MY CALL: This underrated mix of body horror and psychological horror has a lot to offer more intellectual fans–even if it ends on a weak, loony note. MORE MOVIES LIKE Altered States: Possession (1981) and The Manitou (1978).
First I’d like to make a friendly disclaimer that I had not seen this movie before and, as such, my review is completely unbiased by any sense of nostalgia or past impression. That said, however obvious the film’s age may be, the plot did not feel numbed of its intensity as so many older movies can be. Director Ken Russell (The Devils, The Lair of the White Worm) and his cast do a fine job of mature, credible storytelling…at first. Later, it may go off the deep end a bit.

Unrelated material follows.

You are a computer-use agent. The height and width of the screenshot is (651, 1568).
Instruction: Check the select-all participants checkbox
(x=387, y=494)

Pondering the inherent value of hallucinations, visions of Christ and other religious experiences, psychophysiologist Dr. Eddie Jessup (William Hurt; The Village, The Countess) experiments with sensory deprivation chambers and Mexican Toltec hallucinogenic mushroom rituals in search of deep inherent answers rooted in the 6 billion-year old atoms that compose our very bodies and which may, indeed, confer “genetic memories” under the right circumstances–that is, with psychedelic drugs.

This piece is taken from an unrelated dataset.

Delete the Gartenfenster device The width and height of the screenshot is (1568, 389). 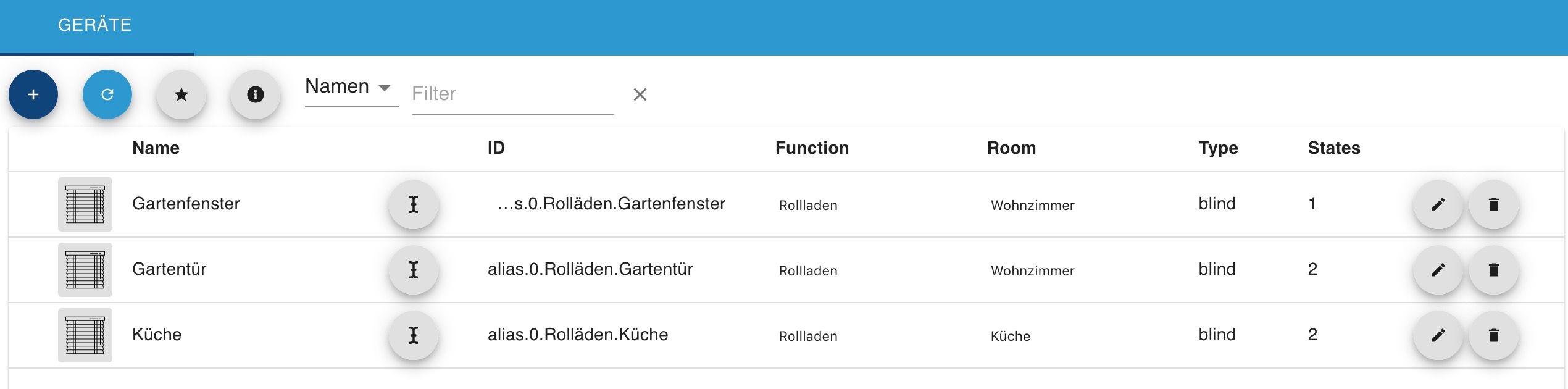1493,204
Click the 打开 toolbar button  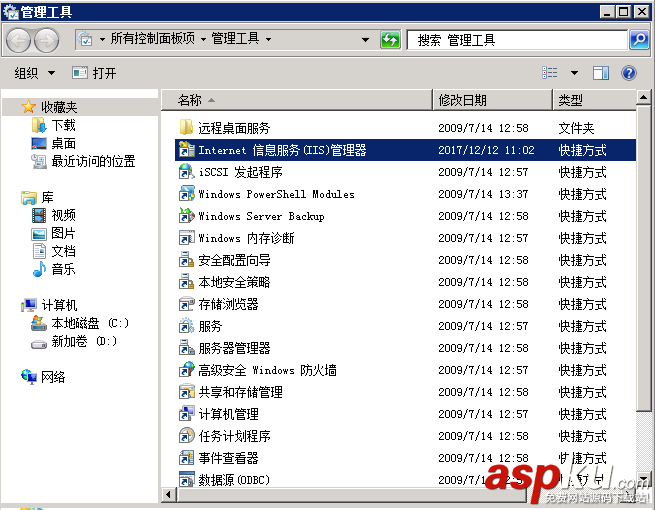pyautogui.click(x=95, y=73)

The dialogue is highly intellectualized and well-versed. If ever there was an 80s horror movie for academics, this is it. Eddie engages in deep reverie regarding the inflexive oneness of Buddhism, resurrection and the self. Obsessed with proving his hypotheses linking our personal biological matter to the ancient past and, primordially speaking, “the beginning,” he sheds himself of all distractions…even his wife and children.
After a decade of experimentation Eddie turns to extremes which appear to afflict him physically. Doctors suggest seizures and trans ischemic attacks, but Eddie “knows” that his body is undergoing temporary transformations to more primordial states.
The sex scenes are not terribly graphic by today’s standards, but there’s something intense about them; not so much physically, but atmospherically. And whereas Eddie maintains a rigid mixture of academic focus and social disconnection, he is balanced by his colleagues’ (including Bob Balaban; Close Encounters of the Third Kind, Lady in the Water) concern for his health and skepticism of his wild claims.
What present-day audiences may find hokey are the very abundant hallucination special effects. I’m sure at the time (back in 1980) they were trance-like and discomfiting. But now they look silly–although they get the job done of relaying Eddie’s mania and some of the religious imagery is a bit disturbing. But still quite pleasing are the pulsating physical effects as Eddie “transforms” into something more primitive which, for at least a moment, smacks of a less elaborate werewolf transformation.
Just as his genius eclipses his sanity, the film takes a turn for the worst into Looney Tunes land as the scenes of him running around as an ape-man felt quite awkwardly displaced and ran too long. The closing finale was weird…I’m not sure I feel satisfied with the outcome.